I’ve seen this reaction more than a few times in the past year. It usually comes with a phone call or email “I need help” because suddenly, it is a crisis. But if you hadn’t responded, hadn’t typed out that long-winded and certainly well justified response, it wouldn’t have escalated.
This response I think, is an inheritance of the days when all we had really was newspapers, magazines, TV and radio. And if something bad was said about you, then it probably was seen by a lot of people and a response was pretty much a necessity – since you’d likely get a call from a reporter, eager to pour some more wood on the fire.
Yes, anyone can publish anything they want to the Web today in moments. Without fact checking. But that doesn’t mean many have seen that smarmy tidbit of nastiness. In fact, only a few may see it.
So before you’re tempted to start madly typing, stop. It’s time for an assessment. The blogger in question may have little or no audience. The audience they may have may also be sycophants with little further influence. Do some queries on a search engine, see what pops up. Try to assess the circle of influence of the blogger and if the “story” has spread to other Social Media channels or if it may be newsworthy. Call your PR agency or a Social Media research/consulting firm and ask them to take a quick look.
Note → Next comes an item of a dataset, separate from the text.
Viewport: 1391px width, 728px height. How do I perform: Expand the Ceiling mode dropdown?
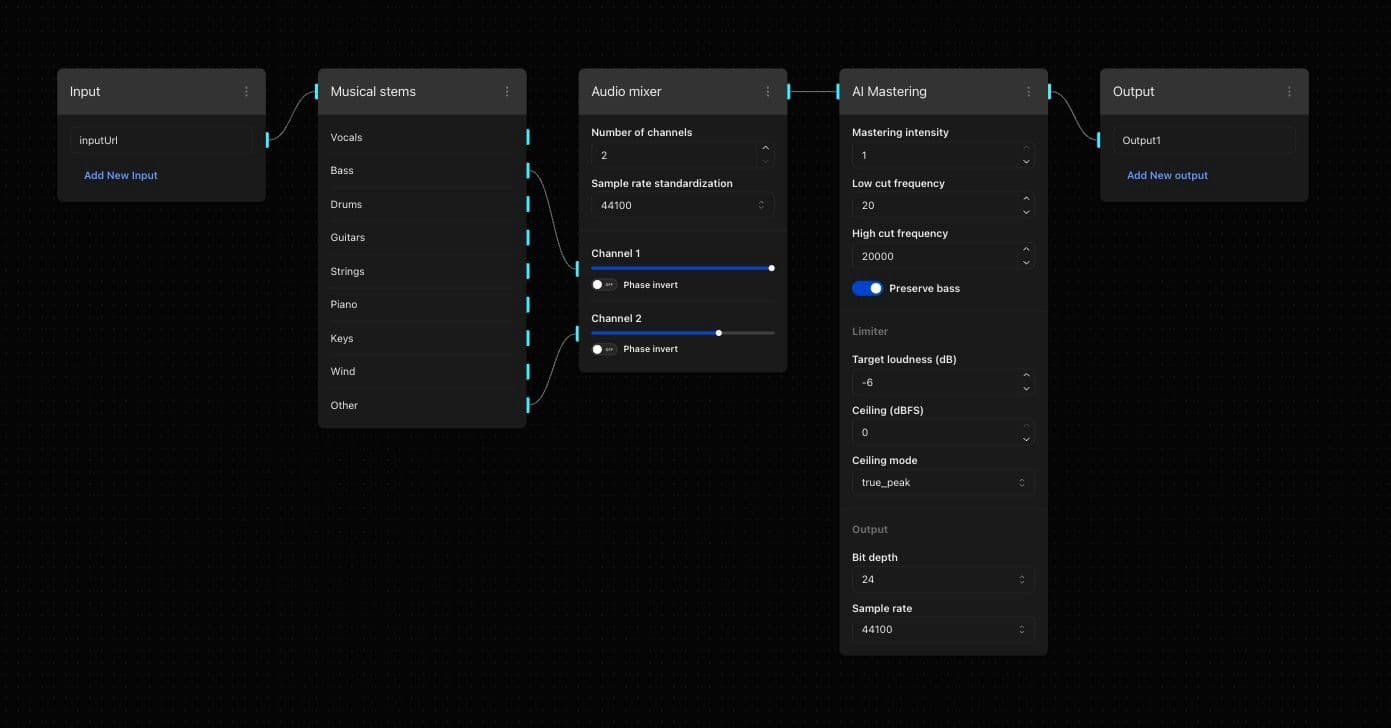[942, 483]
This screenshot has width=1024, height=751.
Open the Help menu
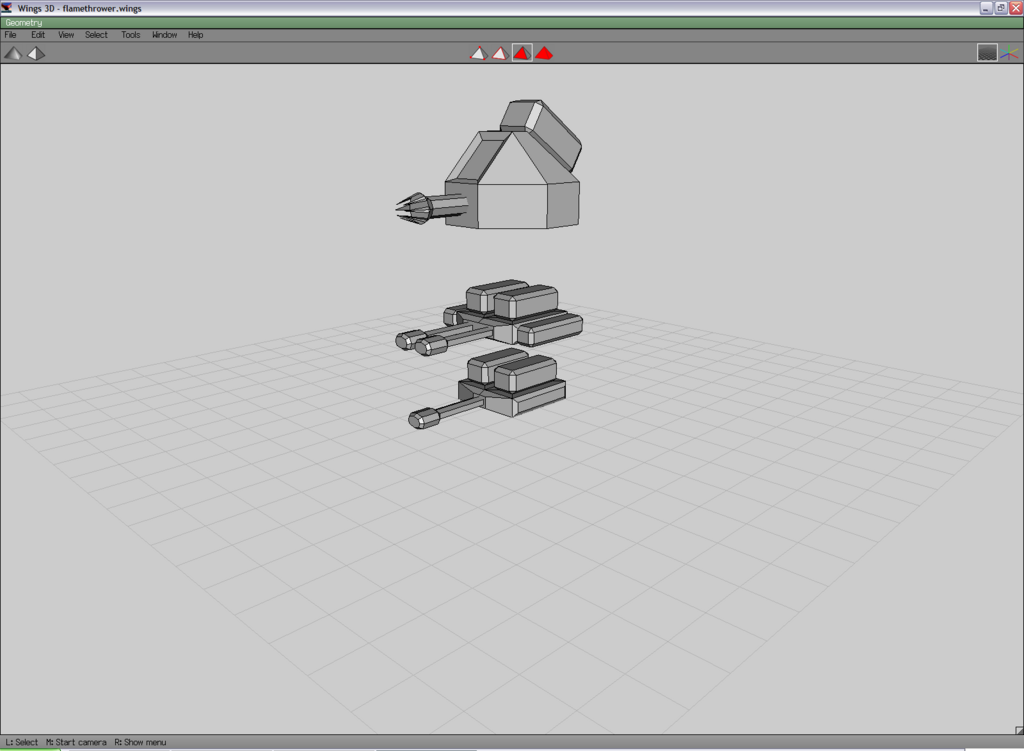pos(195,35)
You’ll have a response fairly quickly on how to proceed.
But first, assess the story and the spread. If it’s minimal, don’t engage. As soon as you do, you’ve given them power and the cats out of the bag…hissing and ready to go. A whiff of controversy and the story will spread in moments.
Keep in mind, just cause it’s out there, doesn’t mean anyone’s reading it. Millions of blogs rarely get much traffic, ever. The upside may be instant publishing, the downside is it’s also harder to get noticed.
Or what would you recommend?
(Author: Giles Crouch)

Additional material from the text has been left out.